I can imagine his thought process from a male perspective, but it is, quite honestly, a very immature thought process, and one that is entirely self-centred; no matter how much he may protest that it was for your ultimate benefit, it quite obviously wasn't. 😂

kkloo · 29/10/2025 09:23

shuggles · 28/10/2025 22:21

@BauhausOfEliott Yes, I get all of that. I get that a sticky toffee pudding might be nice or unpleasant, given the context.

My point is that I didn't see how one bad experience with eating sticky toffee pudding with someone would make you never want to eat sticky toffee pudding with them ever again.

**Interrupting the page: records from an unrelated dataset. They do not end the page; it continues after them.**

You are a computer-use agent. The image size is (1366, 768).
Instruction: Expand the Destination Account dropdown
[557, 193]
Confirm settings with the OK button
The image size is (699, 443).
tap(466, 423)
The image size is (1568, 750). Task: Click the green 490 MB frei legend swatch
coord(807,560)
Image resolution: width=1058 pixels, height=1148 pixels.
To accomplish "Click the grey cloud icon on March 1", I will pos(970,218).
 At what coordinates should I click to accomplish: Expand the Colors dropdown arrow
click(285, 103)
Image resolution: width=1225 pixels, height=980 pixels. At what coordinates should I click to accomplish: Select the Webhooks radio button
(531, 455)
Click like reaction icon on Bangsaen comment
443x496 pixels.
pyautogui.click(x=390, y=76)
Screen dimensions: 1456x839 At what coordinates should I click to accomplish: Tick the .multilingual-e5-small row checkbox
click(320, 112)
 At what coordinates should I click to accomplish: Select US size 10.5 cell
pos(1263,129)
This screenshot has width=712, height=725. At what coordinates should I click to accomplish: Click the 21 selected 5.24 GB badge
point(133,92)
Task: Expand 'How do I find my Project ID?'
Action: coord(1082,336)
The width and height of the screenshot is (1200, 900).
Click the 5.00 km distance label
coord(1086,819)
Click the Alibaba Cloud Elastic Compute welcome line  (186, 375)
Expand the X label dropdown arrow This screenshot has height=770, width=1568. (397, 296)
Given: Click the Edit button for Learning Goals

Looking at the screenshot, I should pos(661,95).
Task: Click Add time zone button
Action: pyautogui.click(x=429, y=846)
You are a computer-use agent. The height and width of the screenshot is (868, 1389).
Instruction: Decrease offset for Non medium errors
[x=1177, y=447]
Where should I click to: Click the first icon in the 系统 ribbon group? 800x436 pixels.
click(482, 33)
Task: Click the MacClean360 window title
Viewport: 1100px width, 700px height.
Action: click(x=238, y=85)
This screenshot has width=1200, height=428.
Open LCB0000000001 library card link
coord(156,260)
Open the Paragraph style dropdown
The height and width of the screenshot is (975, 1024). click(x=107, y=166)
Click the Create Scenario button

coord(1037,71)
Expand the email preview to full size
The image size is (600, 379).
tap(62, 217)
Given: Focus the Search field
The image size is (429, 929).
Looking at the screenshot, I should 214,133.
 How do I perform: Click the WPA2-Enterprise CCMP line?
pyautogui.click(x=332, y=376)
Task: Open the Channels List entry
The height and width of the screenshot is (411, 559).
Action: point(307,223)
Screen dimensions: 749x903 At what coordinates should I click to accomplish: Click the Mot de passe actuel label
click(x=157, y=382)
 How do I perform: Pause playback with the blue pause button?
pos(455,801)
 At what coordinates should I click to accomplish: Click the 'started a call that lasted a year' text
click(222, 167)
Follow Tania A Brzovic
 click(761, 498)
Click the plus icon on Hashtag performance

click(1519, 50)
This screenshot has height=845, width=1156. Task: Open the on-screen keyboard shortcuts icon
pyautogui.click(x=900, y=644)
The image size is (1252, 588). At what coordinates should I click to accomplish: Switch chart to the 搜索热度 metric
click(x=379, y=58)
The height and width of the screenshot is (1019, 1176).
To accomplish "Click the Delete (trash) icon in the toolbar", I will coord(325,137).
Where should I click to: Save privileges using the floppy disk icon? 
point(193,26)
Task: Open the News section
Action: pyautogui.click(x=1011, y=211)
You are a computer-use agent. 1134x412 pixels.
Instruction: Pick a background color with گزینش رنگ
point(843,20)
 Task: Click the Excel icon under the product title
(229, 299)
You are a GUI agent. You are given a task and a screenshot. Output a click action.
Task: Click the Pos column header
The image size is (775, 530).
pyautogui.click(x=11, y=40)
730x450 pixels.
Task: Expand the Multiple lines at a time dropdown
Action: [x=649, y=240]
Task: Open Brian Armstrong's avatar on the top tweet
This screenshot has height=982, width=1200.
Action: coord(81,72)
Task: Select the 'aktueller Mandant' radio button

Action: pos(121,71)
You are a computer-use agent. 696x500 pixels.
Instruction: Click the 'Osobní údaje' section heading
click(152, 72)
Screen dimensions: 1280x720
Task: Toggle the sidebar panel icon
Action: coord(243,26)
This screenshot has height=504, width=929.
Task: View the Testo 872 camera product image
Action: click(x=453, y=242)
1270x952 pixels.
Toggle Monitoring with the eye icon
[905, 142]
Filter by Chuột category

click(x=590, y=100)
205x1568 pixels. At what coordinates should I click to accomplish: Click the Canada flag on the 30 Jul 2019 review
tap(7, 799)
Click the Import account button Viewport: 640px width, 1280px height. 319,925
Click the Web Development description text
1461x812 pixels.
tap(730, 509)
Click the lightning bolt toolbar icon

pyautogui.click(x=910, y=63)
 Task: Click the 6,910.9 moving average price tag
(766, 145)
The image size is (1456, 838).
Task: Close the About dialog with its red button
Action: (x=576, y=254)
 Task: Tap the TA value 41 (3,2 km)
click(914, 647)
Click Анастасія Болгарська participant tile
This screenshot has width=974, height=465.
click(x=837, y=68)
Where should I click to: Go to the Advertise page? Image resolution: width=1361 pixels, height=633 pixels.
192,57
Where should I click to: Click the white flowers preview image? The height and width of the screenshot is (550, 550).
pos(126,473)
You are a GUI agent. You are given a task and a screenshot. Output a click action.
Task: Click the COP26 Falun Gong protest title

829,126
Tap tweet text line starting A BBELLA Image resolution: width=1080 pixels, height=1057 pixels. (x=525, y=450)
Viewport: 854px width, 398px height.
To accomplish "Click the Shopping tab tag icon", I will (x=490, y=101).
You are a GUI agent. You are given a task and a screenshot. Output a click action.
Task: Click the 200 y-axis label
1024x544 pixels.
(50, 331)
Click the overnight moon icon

That's a you issue, if you don't understand that.
It doesn't always take repeated bad experiences to turn someone off doing something, sometimes just once is enough.

kkloo · 29/10/2025 09:35

amibeingaknob · 28/10/2025 18:55

So havent read the rest, but I would like it, as long as afterwards my needs were met - but i do like dominance in a man. BUT if you don't like it then tell him (he may have had an ex that was into it) give him a chance. Tell him what you like/don't like - if he listens then great, if not then fuck him off

I like dominance in a man too, but respect for women is more important so for me they need to check first if it would be ok or else I would be turned off him.
So what if his ex liked it, a man who just assumes that if his ex liked it then he should do the same with all women clearly lacks emotional intelligence, because it is a well known fact that not all women do enjoy it.

It also doesn't even necessarily sound that 'dominant' even if you're into dominance,, the 'request' could be made in a dominant way or else in just an , entitled or icky way. Giving orders isn't always dominant.